[THE DATA]

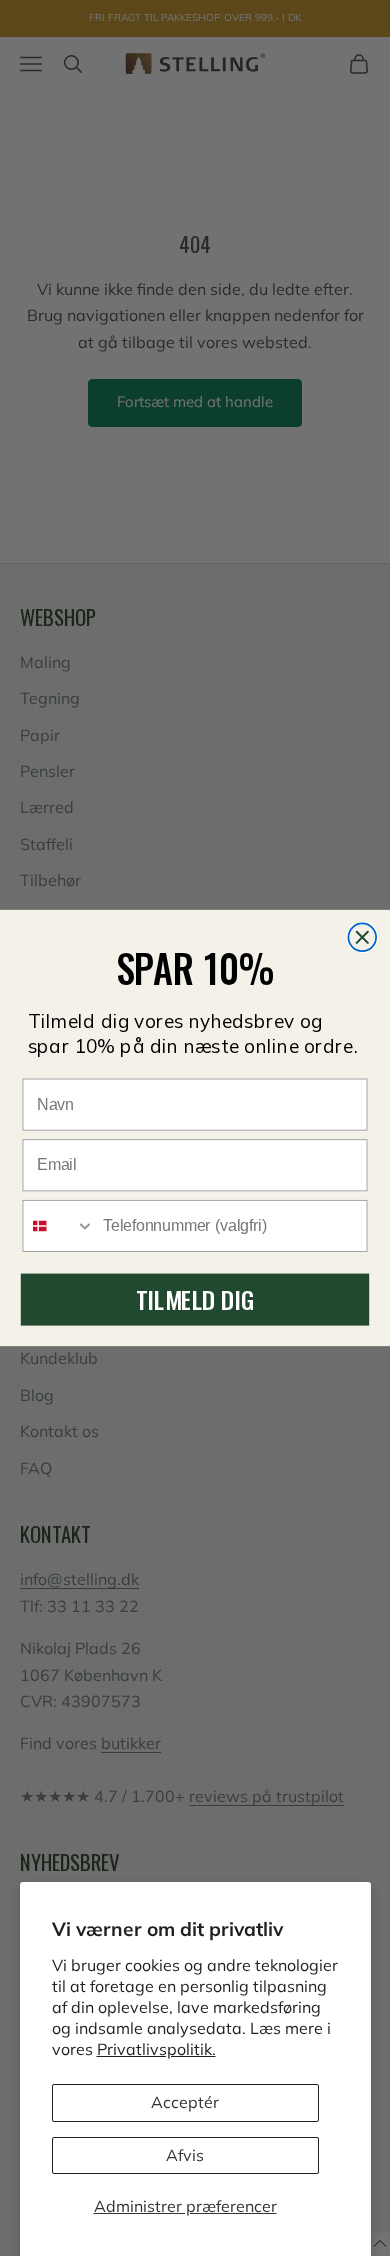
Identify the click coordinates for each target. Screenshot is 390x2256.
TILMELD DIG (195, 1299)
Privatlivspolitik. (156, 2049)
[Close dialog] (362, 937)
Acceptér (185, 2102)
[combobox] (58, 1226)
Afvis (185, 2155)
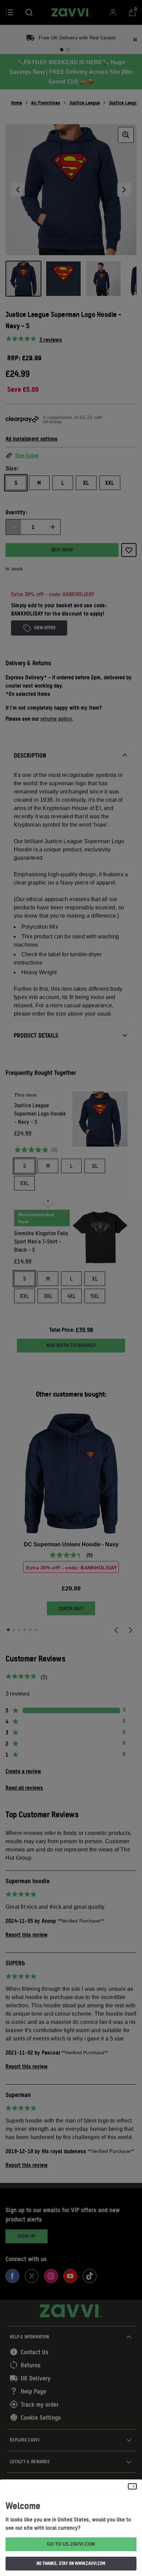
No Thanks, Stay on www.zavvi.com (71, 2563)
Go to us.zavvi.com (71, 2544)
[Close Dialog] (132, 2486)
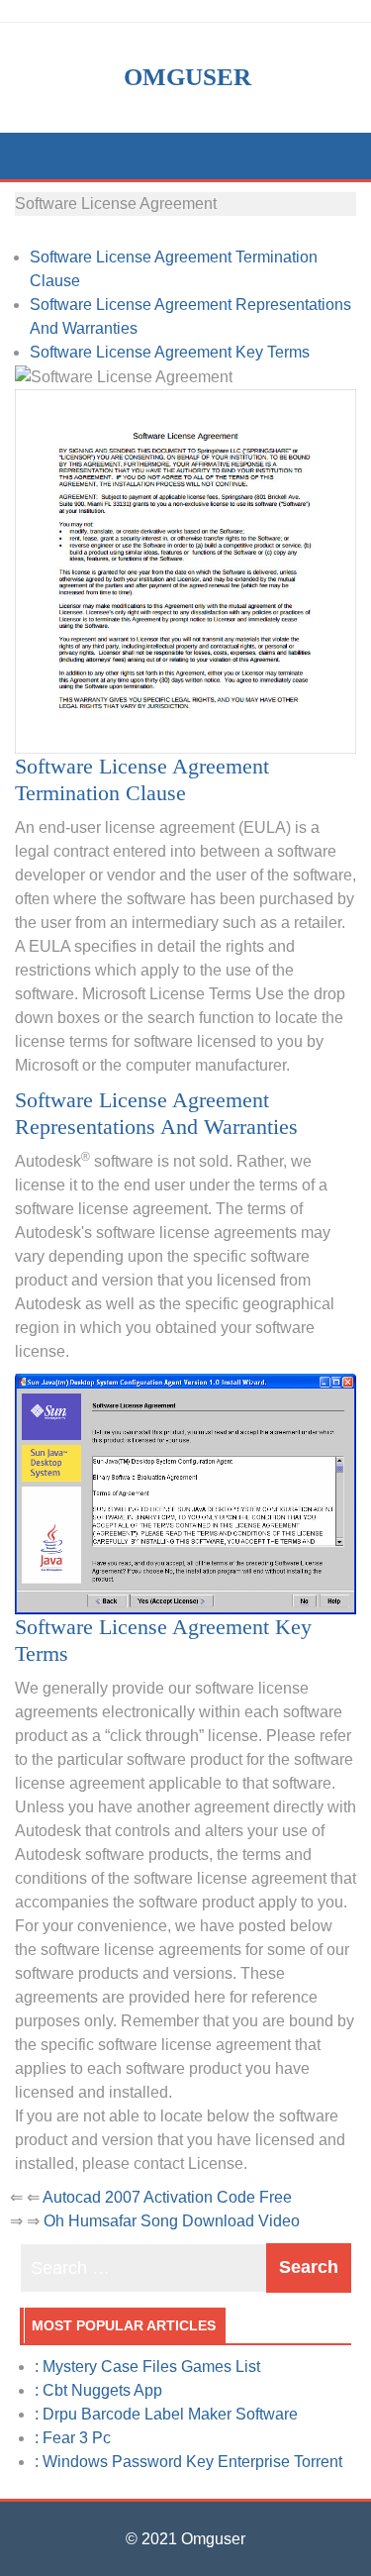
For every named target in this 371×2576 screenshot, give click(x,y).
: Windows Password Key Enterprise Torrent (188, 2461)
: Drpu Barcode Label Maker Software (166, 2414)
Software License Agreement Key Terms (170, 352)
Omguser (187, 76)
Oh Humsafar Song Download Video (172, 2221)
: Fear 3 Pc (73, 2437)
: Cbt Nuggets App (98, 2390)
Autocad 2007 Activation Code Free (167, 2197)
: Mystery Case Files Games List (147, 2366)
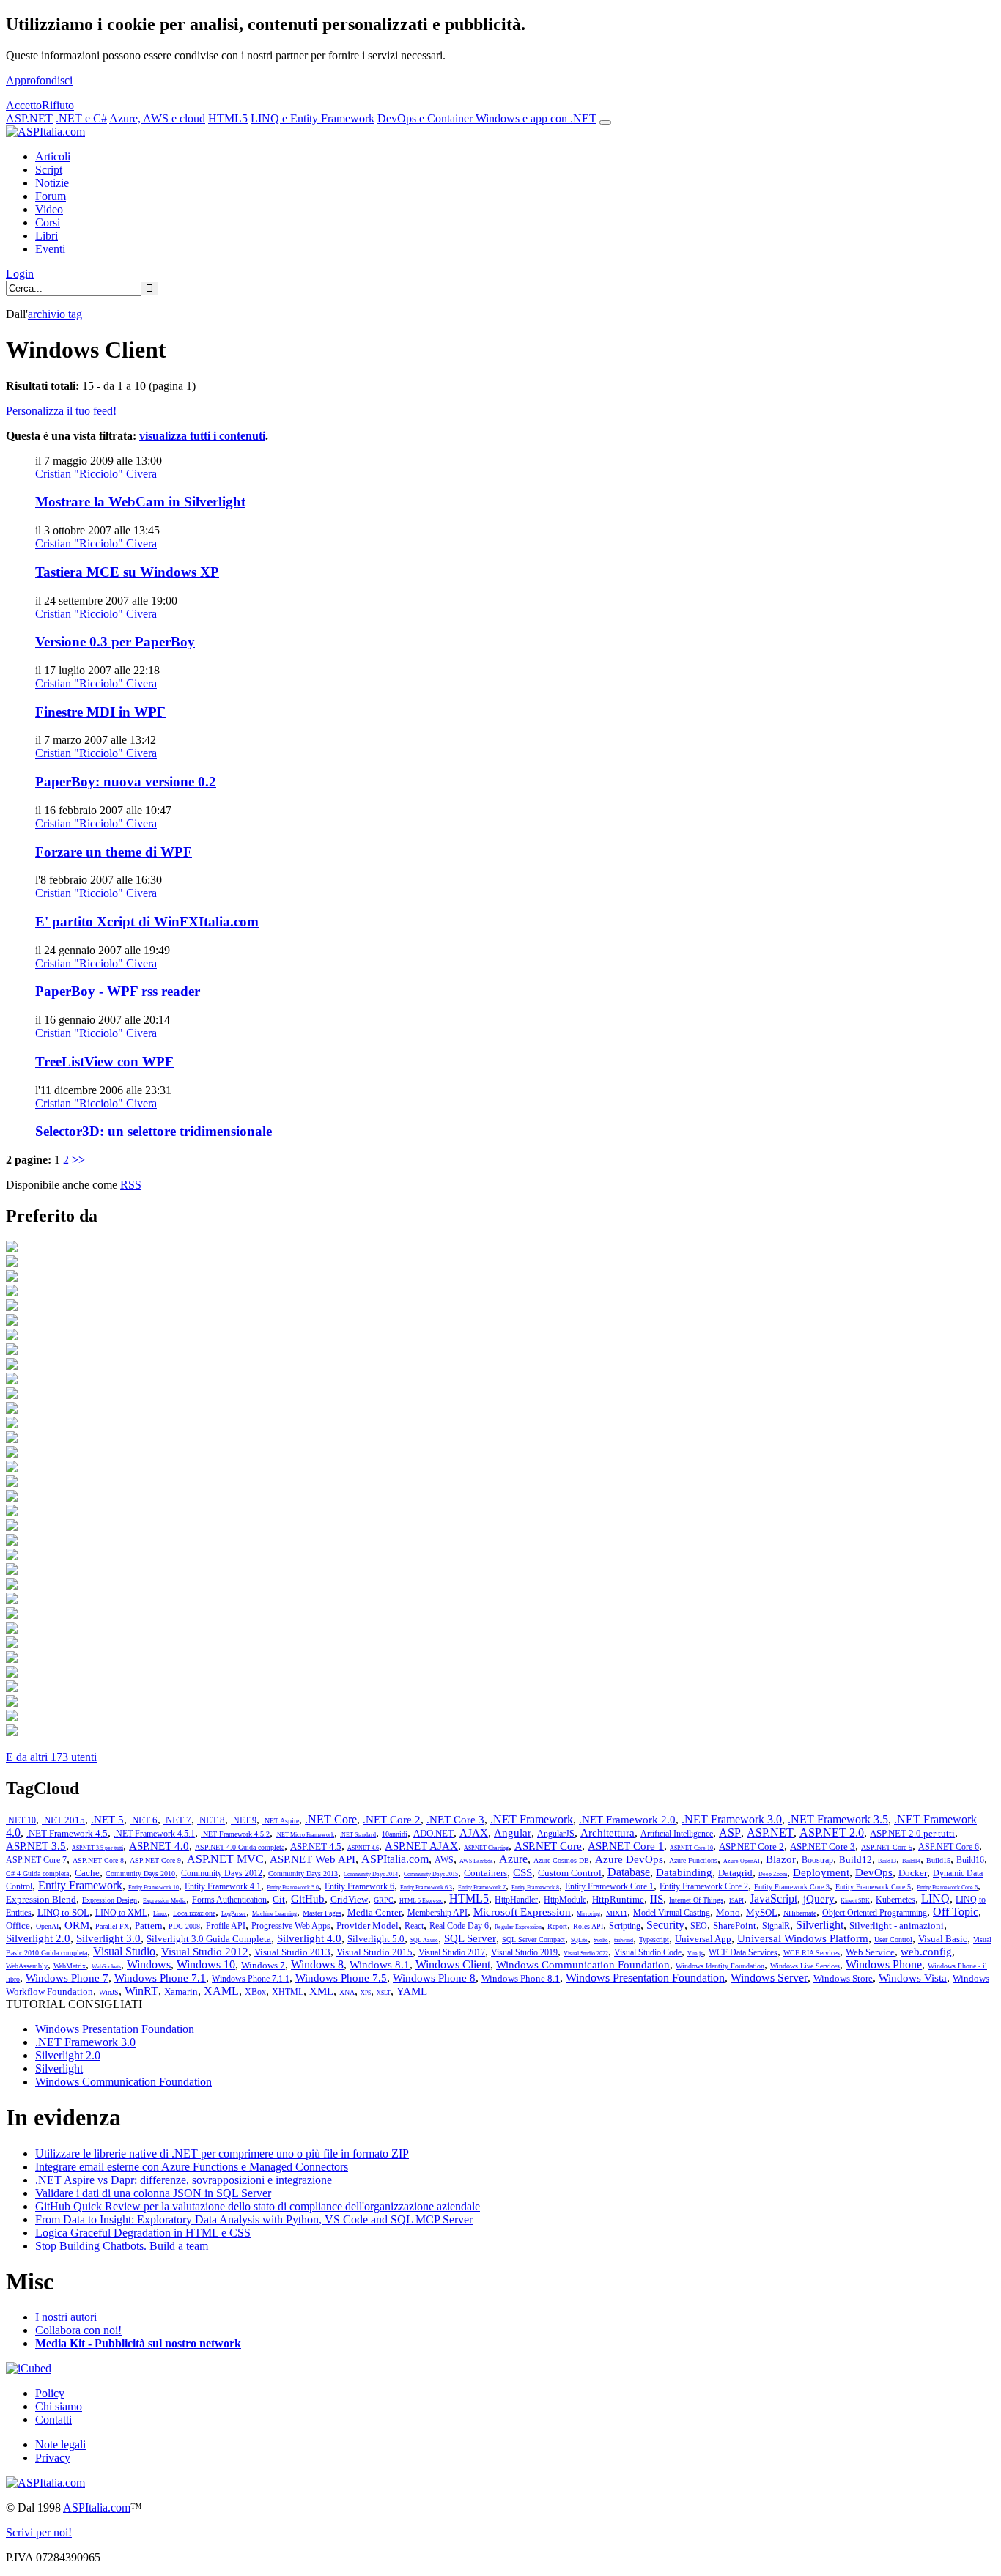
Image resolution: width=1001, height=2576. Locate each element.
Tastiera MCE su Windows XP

[/THE DATA]

The answer must be the full listing above, copied exactly, with no pictures in it.

- OUTPUT OF THE TASK
Identify the click coordinates for each target. Screenshot is 390x2256.
TILMELD DIG (195, 1299)
Privatlivspolitik. (156, 2049)
[Close dialog] (362, 937)
Acceptér (185, 2102)
[combobox] (58, 1226)
Afvis (185, 2155)
No Thanks, Stay on www.zavvi.com (71, 2563)
Go to us.zavvi.com (71, 2544)
[Close Dialog] (132, 2486)
For every named target in this 371×2576 screenshot, give click(x,y).
: Windows Password Key Enterprise Torrent (188, 2461)
: Drpu Barcode Label Maker Software (166, 2414)
Software License Agreement Key Terms (170, 352)
Omguser (187, 76)
Oh Humsafar Song Download Video (172, 2221)
: Fear 3 Pc (73, 2437)
: Cbt Nuggets App (98, 2390)
Autocad 2007 Activation Code Free (167, 2197)
: Mystery Case Files Games List (147, 2366)
Image resolution: width=1001, height=2576. Locate each element.
Tastiera MCE su Windows XP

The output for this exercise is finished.